In the19th century, with the invention of two-piece suits, many men began to put their handkerchief in their jacket pocket to prevent it from getting dirty in their trouser pocket, where it would come into contact with coins and other objects.
It was in the 1920s, however, that it became a real fashion accessory, finally moving away from hygienic use, while in the 1950s and 1960s it went crazy on the jackets of Hollywood icons such as Cary Grant, Gary Cooper, Fred Astaire and Clark Gable.
Having fallen into oblivion in the Nineties, in recent years it has come back into the limelight, thanks in part to the success of American series such as Mad Men, in which the clutch bag has become a symbol of the style of the successful businessman.

A clutch bag for every occasion

Today, the use of the pocket handkerchief is not only limited to special occasions, quite the contrary! If worn in a coherent way with the rest of the outfit, it guarantees a touch of originality and sophistication even to the most informal jackets, thanks to the great variety of patterns, colours and fabrics available on the market. Generally the pochette is square-shaped, with the size of the side varying between thirty and forty centimetres, so that - once inserted in the pocket - it does not sink in or stick out too much. It can be made in different materials, to be chosen according to the season: if in winter it is better to focus on wool, silk and cashmere, in summer linen and cotton are the fabrics to be preferred.
The choice of colour and possible pattern can perhaps be more complex.

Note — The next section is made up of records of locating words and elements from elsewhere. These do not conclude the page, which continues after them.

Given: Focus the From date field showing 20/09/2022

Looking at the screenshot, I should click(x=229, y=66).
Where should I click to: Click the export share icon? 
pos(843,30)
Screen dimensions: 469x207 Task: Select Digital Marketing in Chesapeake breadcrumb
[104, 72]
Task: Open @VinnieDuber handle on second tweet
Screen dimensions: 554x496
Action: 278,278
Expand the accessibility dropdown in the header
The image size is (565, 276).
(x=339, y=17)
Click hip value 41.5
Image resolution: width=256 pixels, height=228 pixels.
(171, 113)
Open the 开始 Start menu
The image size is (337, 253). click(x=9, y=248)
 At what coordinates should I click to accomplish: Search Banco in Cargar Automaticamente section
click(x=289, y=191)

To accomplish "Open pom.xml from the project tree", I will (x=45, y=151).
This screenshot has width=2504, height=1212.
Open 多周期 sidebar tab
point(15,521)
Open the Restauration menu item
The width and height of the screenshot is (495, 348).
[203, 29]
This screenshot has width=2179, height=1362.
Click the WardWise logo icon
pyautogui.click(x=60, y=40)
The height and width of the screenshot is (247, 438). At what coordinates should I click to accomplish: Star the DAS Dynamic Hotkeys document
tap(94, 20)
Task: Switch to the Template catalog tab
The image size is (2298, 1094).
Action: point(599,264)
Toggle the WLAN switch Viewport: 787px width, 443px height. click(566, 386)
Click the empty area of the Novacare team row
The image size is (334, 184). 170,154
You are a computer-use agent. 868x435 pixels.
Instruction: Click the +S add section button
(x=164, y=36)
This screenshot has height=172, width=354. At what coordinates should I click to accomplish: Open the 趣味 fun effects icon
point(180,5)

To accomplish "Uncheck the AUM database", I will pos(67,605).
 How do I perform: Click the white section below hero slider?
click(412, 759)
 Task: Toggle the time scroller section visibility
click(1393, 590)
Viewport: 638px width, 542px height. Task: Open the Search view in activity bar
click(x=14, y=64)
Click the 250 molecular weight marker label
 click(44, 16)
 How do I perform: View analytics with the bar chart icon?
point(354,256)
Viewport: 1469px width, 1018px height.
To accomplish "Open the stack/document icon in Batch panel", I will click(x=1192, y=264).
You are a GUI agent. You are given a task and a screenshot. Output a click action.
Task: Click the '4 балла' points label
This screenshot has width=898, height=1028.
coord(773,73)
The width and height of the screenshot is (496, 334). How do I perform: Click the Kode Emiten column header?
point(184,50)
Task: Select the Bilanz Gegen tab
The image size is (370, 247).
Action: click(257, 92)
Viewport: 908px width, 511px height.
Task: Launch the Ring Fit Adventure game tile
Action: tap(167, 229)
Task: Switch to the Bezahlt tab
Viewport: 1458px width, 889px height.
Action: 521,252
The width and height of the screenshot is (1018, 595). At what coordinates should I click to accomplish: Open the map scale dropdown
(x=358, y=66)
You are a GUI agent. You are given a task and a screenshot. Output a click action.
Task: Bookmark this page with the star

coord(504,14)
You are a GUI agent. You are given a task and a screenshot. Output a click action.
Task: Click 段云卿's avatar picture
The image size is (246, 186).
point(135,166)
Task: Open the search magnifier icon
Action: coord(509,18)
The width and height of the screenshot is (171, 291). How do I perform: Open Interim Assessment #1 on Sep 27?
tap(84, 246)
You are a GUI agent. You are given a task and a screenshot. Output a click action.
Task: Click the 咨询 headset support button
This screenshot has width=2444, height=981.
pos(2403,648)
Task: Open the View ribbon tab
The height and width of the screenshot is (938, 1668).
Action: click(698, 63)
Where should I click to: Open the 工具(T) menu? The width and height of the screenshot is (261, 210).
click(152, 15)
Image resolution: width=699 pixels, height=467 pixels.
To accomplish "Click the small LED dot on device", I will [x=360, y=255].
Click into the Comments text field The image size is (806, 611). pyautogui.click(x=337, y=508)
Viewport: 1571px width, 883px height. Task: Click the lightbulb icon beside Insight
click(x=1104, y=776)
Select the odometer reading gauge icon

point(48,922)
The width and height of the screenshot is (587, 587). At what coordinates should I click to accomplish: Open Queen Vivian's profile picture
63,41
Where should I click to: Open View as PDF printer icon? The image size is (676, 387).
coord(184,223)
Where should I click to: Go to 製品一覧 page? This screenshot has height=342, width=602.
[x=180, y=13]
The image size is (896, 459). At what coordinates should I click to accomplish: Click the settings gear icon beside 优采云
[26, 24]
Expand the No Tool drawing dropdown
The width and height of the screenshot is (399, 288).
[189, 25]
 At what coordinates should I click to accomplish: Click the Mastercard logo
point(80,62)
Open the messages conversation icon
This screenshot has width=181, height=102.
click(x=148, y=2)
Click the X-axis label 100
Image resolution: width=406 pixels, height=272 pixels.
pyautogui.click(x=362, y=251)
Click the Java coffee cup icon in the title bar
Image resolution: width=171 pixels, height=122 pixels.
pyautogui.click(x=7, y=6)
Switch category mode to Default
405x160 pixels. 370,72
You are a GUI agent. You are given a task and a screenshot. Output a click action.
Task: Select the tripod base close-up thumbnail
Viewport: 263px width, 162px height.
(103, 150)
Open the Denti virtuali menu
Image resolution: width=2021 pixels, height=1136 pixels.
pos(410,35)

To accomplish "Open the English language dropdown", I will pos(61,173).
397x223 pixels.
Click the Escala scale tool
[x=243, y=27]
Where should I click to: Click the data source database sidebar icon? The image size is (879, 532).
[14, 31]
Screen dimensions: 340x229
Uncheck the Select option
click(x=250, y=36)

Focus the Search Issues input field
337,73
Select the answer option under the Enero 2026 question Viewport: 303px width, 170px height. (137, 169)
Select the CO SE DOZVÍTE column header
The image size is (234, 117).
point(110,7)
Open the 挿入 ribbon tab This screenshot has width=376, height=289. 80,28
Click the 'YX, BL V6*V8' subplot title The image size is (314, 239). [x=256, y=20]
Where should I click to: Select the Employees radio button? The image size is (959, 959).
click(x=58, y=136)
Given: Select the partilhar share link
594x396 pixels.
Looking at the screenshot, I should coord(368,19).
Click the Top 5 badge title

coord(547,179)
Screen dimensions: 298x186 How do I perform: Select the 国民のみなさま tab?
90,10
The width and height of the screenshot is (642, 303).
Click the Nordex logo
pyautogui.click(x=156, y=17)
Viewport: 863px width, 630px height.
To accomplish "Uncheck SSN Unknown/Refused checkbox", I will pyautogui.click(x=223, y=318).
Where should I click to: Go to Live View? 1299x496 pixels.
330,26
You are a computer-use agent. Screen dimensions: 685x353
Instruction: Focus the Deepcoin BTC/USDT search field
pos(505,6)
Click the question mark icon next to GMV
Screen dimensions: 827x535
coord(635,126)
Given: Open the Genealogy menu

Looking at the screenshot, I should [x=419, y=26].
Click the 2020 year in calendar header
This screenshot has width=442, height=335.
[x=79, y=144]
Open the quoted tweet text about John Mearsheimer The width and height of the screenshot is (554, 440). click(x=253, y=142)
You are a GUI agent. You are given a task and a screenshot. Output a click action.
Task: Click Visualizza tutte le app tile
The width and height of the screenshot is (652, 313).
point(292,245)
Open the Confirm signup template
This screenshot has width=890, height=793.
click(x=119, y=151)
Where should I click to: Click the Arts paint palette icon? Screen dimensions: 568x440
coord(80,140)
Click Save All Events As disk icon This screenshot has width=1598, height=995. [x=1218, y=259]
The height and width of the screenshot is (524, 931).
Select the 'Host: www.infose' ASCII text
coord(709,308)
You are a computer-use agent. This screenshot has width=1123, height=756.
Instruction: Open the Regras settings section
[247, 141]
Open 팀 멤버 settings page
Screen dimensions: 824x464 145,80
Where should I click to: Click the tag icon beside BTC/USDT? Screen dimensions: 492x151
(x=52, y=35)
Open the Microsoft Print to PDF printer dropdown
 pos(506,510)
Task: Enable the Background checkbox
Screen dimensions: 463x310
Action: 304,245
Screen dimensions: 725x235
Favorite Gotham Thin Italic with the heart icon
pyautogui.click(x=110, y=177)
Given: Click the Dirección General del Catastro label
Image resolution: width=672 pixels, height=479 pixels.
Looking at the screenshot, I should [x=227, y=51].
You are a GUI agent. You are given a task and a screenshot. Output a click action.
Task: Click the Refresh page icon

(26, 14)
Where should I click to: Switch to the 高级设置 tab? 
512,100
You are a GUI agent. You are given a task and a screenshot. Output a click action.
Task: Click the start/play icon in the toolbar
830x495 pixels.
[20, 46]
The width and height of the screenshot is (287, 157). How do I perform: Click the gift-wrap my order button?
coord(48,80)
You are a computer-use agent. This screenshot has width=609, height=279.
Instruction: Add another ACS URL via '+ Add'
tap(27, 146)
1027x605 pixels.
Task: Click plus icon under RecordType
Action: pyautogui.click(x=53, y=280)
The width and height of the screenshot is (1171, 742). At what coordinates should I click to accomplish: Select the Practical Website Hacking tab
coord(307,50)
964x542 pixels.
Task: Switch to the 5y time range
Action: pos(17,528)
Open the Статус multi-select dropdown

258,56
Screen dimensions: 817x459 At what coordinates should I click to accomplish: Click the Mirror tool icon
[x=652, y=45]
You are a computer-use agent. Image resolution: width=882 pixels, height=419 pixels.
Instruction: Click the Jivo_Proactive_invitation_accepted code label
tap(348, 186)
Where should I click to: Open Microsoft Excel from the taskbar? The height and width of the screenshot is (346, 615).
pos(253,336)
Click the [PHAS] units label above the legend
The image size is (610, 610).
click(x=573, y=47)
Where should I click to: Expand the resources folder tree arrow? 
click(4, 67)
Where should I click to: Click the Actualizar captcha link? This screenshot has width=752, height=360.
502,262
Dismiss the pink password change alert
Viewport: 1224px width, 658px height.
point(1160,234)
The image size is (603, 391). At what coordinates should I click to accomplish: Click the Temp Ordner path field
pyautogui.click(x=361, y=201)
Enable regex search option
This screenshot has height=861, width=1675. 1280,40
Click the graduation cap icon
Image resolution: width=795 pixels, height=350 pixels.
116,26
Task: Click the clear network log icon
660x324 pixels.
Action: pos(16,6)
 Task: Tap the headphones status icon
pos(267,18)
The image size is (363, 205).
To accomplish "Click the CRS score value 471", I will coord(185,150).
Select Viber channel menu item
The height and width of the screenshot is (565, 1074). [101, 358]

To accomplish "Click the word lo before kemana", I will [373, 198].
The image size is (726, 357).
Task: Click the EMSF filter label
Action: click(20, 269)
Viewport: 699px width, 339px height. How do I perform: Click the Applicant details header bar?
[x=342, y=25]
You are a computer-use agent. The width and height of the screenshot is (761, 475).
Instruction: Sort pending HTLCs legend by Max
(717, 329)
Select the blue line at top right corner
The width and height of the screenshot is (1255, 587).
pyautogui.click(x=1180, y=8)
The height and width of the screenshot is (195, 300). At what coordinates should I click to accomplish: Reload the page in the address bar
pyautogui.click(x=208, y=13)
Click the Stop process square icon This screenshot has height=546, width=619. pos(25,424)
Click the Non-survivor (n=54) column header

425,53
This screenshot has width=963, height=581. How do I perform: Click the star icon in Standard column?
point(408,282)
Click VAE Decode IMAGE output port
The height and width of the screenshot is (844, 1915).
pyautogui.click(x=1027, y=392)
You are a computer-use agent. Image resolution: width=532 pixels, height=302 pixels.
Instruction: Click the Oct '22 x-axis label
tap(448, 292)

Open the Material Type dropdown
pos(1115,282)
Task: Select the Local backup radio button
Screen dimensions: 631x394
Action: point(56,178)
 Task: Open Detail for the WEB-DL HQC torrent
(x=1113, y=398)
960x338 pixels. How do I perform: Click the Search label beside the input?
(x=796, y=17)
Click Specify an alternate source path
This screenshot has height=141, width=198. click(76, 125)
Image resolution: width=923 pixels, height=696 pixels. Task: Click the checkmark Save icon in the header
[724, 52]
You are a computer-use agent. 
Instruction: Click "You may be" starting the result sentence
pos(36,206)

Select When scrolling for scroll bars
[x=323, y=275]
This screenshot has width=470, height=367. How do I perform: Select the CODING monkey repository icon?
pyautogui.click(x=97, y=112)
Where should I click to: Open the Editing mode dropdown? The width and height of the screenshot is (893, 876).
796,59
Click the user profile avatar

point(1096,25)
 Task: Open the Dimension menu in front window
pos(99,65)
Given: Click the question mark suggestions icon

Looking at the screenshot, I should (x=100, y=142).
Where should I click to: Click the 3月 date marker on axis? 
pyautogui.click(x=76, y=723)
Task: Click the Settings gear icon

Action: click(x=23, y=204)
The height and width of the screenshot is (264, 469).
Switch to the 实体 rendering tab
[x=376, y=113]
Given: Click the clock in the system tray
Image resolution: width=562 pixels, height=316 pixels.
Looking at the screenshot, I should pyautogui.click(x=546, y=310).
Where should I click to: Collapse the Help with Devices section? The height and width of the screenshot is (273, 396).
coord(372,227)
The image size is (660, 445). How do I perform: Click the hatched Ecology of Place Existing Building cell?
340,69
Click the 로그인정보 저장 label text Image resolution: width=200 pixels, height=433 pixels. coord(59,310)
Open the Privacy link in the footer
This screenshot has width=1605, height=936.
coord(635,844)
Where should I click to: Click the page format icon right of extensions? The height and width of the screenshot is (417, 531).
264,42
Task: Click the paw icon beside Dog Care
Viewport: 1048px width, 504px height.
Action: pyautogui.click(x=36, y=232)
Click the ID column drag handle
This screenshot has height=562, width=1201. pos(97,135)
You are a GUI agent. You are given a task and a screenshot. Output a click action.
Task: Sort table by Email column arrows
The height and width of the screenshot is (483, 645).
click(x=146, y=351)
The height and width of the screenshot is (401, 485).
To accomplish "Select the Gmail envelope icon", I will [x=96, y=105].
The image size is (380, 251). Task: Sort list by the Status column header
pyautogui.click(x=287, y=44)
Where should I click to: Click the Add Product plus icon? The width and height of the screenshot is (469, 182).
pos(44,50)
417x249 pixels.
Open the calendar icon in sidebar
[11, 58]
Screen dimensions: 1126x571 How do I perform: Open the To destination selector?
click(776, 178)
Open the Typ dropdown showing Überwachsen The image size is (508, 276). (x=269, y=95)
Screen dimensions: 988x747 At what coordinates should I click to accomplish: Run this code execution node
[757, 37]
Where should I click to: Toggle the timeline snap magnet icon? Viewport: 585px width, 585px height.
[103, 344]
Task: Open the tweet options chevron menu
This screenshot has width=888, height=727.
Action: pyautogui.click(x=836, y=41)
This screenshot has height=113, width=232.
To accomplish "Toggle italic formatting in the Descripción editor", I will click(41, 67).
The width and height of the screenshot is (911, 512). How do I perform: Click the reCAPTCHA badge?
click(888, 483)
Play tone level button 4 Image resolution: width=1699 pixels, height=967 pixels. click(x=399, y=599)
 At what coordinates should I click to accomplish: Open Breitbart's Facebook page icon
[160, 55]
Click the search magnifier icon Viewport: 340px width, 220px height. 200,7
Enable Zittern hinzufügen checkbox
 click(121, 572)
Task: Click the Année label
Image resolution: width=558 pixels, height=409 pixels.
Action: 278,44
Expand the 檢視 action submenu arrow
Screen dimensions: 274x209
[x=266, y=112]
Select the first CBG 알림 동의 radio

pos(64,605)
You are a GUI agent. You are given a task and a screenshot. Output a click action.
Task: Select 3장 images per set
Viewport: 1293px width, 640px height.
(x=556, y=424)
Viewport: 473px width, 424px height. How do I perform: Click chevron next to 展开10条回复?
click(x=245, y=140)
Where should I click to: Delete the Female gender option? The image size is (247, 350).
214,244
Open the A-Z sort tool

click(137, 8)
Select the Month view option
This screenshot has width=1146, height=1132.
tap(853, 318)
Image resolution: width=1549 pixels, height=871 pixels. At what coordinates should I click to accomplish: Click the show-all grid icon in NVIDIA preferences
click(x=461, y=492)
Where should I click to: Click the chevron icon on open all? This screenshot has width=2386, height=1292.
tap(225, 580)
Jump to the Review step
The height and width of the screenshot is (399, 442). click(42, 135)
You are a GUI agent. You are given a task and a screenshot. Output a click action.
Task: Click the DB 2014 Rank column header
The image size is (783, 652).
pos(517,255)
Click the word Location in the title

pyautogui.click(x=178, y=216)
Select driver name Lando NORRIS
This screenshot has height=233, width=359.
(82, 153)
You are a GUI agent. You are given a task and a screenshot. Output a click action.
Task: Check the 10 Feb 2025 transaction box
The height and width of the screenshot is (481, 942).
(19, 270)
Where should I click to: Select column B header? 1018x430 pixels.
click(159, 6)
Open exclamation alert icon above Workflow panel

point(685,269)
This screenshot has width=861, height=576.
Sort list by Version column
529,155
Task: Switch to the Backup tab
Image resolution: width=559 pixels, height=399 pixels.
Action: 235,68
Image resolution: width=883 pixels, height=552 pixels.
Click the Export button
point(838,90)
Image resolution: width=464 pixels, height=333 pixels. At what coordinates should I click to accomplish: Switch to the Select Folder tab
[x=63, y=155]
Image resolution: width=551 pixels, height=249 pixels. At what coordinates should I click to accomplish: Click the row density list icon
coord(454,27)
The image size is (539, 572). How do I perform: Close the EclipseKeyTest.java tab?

The number one rule, if you don't know where to start, is the following: never choose a pocket handkerchief in the same pattern as your shirt and tie! It is best to choose a colour that is not particularly strong, so as not to distract attention from the overall effect. The white handkerchief is a must-have to give a touch of elegance to the outfit: it matches any jacket and is good for any occasion, from a dinner for two to a wedding. If, on the other hand, you decide to wear a coloured handkerchief, pay attention to the nuances of the tie, shirt and socks and check that there is an overall agreement. Finally, be careful not to overlap different patterns: if the tie is plain, it is better to choose a patterned handkerchief to create a bit of movement, and vice versa.

 The right fold

How to wear it? There is an infinity of different folds that can be made - more or less easily - to insert the pochette in the pocket. Beginners are advised to start with the most classic, perfect for every look and easy to recreate: the "straight" fold , also known as the "presidential" fold, which allows you to show only a small strip of silk or cotton that discreetly emerges from the pocket.
More daring, however, is the "two-pronged" crease, ideal for more uniform business suits, as it gives a bit of movement while remaining neat. The "cruise ship" pleat, with a slight inclination that makes the two points asymmetrical, is instead indicated for a more summery and casual look, to be carried out possibly with a linen clutch bag. Finally, the "diagonal" pleat is complex but has a great effect, perfect with a silk handkerchief for special occasions. It is true, as Sherlock Holmes said, that "the smallest details are by far the most important".